Passons brièvement sur l'utilisation des effets numériques. En plus d'ôter ce qui restait de poësie, ils sont utiles comme la main de ma soeur dans la culotte d'un zouave. Encore que la main de ma soeur est utile, en ce sens qu'elle soulage le brave soldat (mettons qu'il soit brave, ne chipotons pas, le propos n'est pas là) d'un poids sûrement surnuméraire au combat.
Mais revenons plutôt aux ficelles plus épaisses auxquelles il fût fait allusion plus haut. Bon. Certes c'est un film psychologique. Mais n'était-ce pas justement l'occasion de faire preuve de subtilité ? Un miroir ça va, c'est quand il y en a beaucoup qu'il y a des problèmes. Pareil pour ce motif de Roch ... Rosar ... Rorschach en plein cadre. Sans parler de la projection de la mère, danseuse ratée (et peintre douteuse serait-on tenté d'ajouter), et ultra-protectrice. A force d'en rajouter couche sur couche, le propos se dilue totalement, et finit par sembler même un poil grotesque.
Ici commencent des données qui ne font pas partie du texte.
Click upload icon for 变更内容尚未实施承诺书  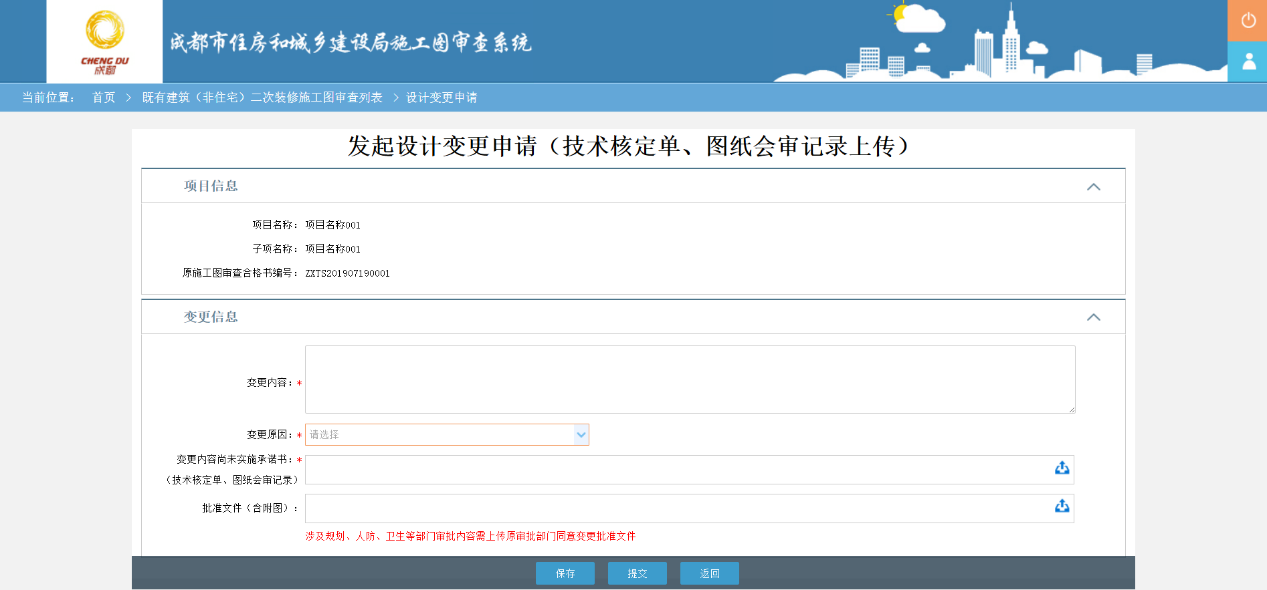(1061, 468)
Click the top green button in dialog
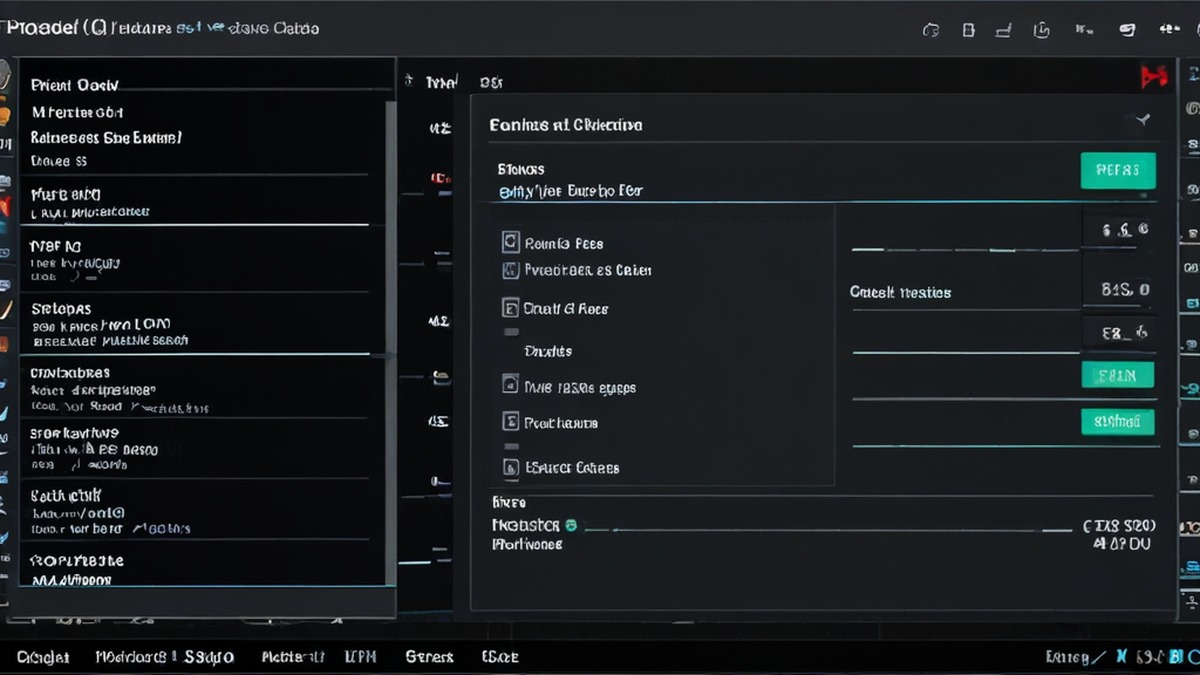 point(1118,171)
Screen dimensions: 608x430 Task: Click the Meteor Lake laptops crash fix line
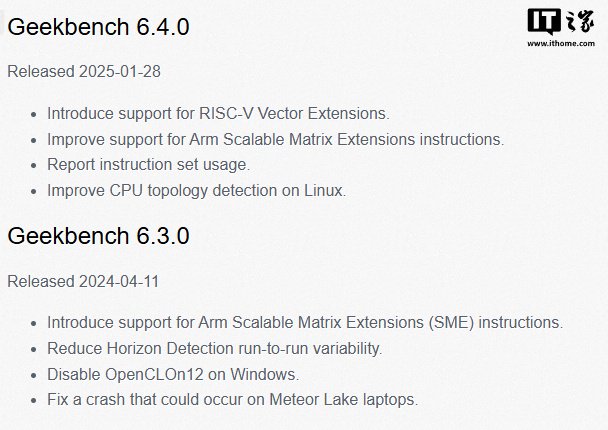(232, 399)
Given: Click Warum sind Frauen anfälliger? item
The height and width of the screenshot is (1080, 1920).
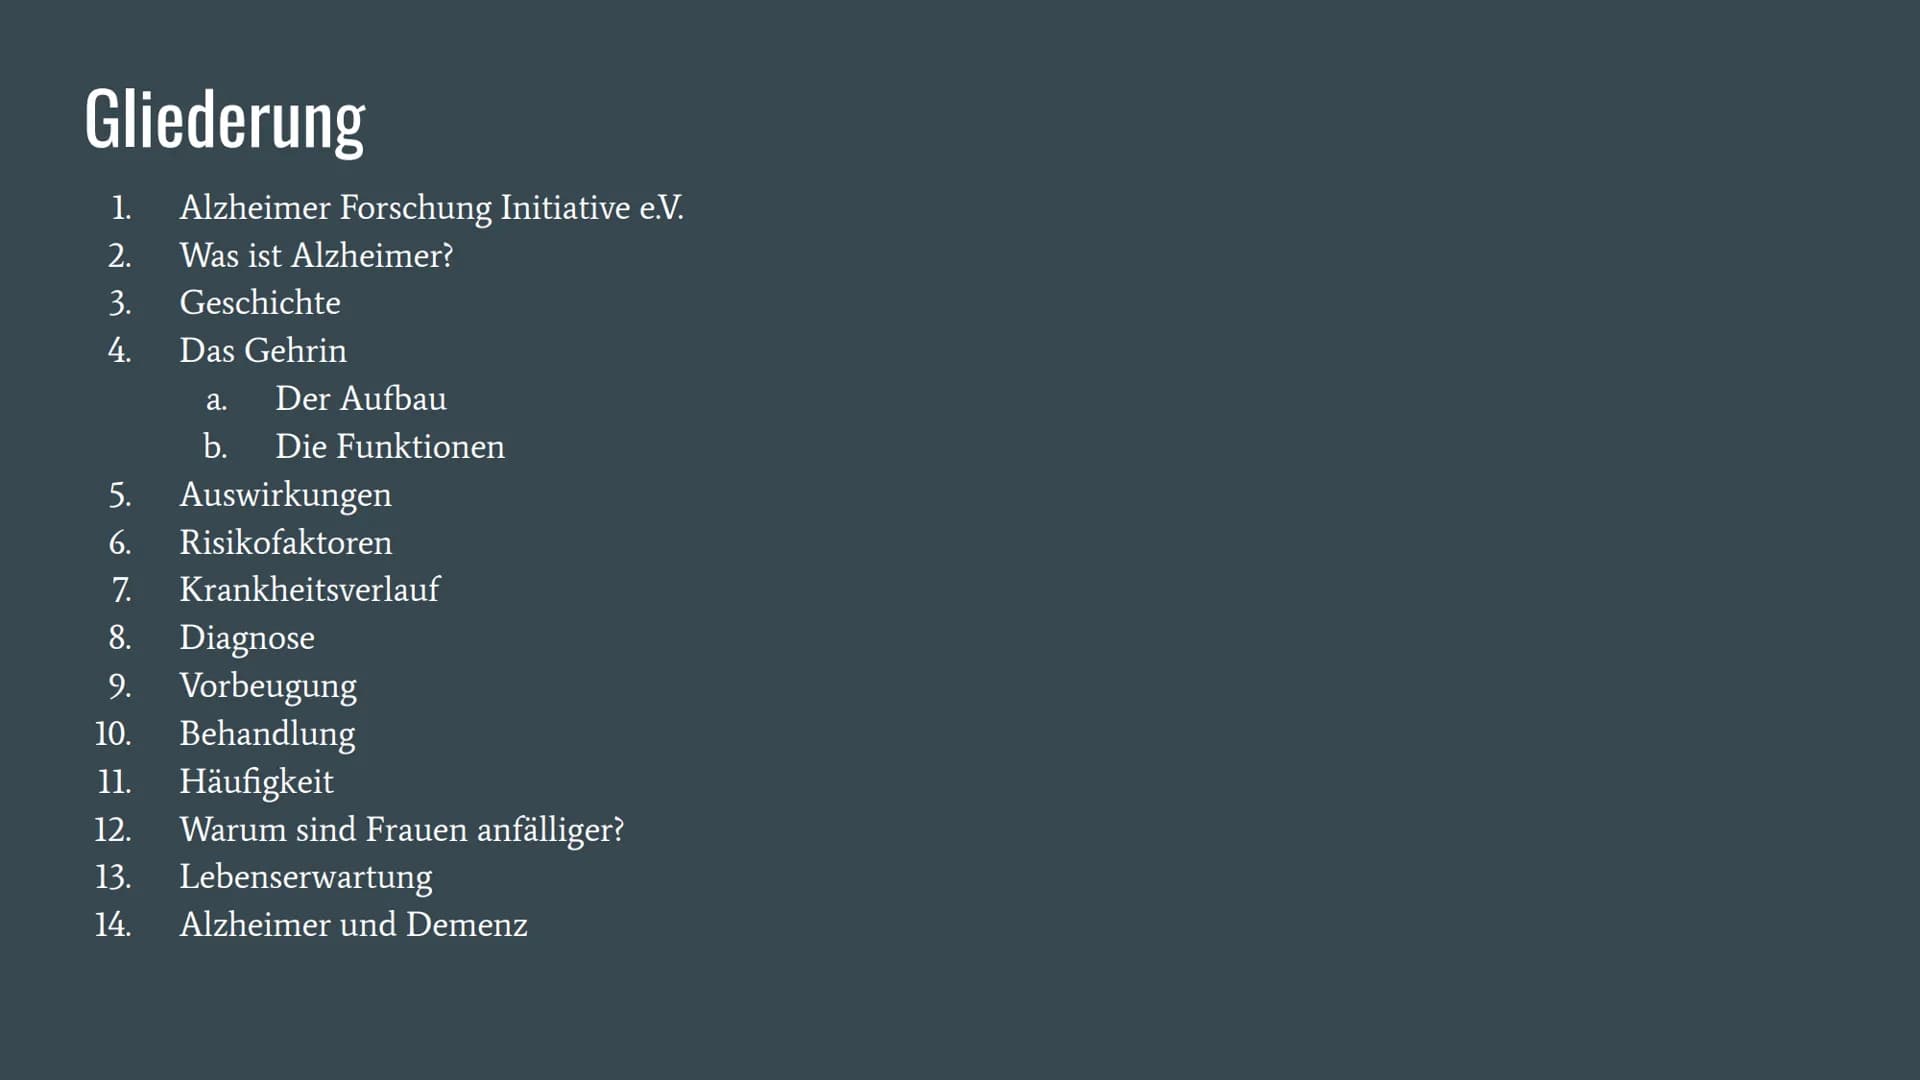Looking at the screenshot, I should (402, 830).

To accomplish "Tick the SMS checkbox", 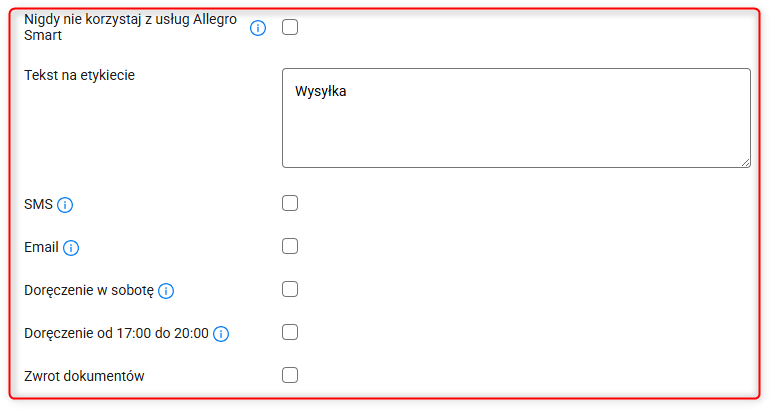I will 290,204.
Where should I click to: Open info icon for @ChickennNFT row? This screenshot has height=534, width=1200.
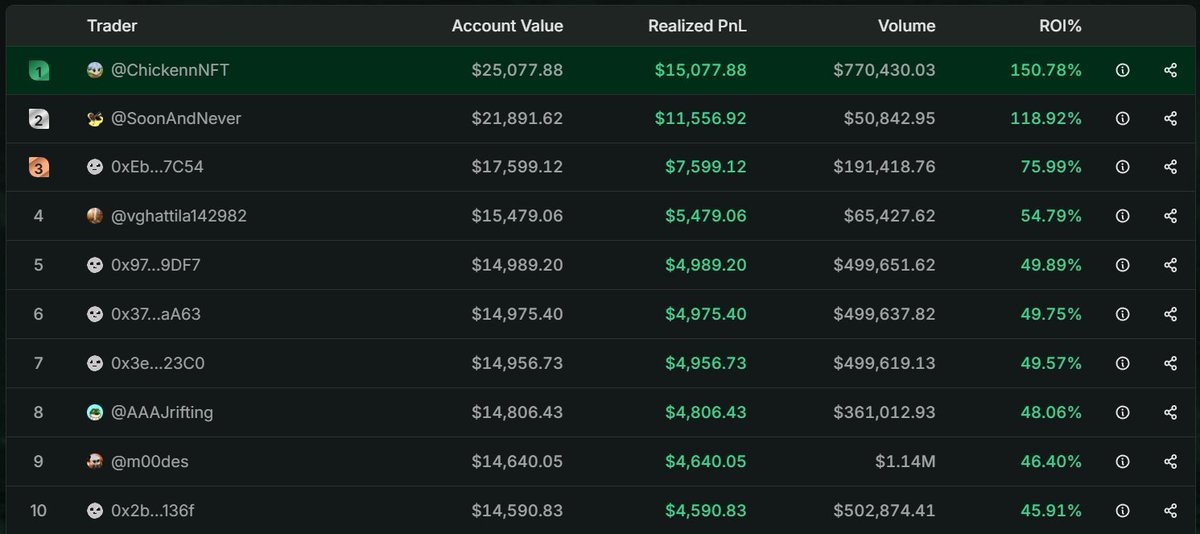[x=1122, y=70]
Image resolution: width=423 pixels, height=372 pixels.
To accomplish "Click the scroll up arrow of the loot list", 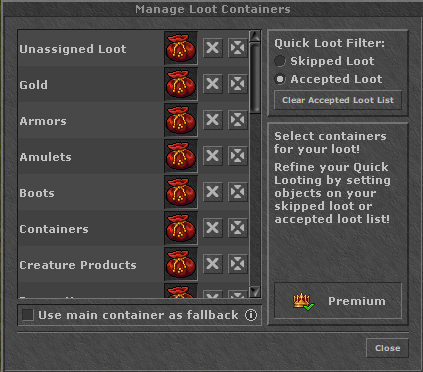I will [255, 36].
Entraînant dans sa chute Nathalie Portman, tout d'abord très juste, et qui provoque rapidement l'ennui, à force de répétitions.
Parce que c'est bien le problème du film : à force de vouloir être clair (ou peut être de se donner une complexité superficielle), il tombe dans le redondant, quand on aurait préféré que l'intrigue progresse. Les personnages sombrent dans le stéréotype, quand on les aurait aimé profonds. Les acteurs coulent dans le pathos, quand on les aurait voulu inventifs.
Bon, c'est quand même joli, enfin la plupart du temps. Pas franchement ahurissant non plus, joli. Avec du joli blanc, et du joli noir pour faire contraste. De jolies jeunes femmes aussi. Même si Nathalie Portman n'a probablement jamais vu Kaamelott. Ou sinon, elle snobe le "Le gras, c'est la vie" de Karadoc.
Enfin au final, je m'en veux un peu de ne pas avoir tenté la sieste quand même, histoire de rentabiliser le temps passé dans la salle obscure (la faute à l'hystérie de mes voisins peut-être). Parce qu'en guise de chef d'oeuvre, c'est un film assez fade que nous propose M. Aronofsky. Dont je ne me souviendrais probablement plus que du battage médiatique l'entourant dans quelque temps.
Paraphrasons finalement Pierre Bosquet, qui en plus d'avoir le privilège d'être français et maréchal, se tenait suffisamment loin des batailles pour en faire des mots d'esprit, ce qui prouve qu'il n'était pas totalement stupide : "C'est magnifique, mais ce n'est pas du cinéma".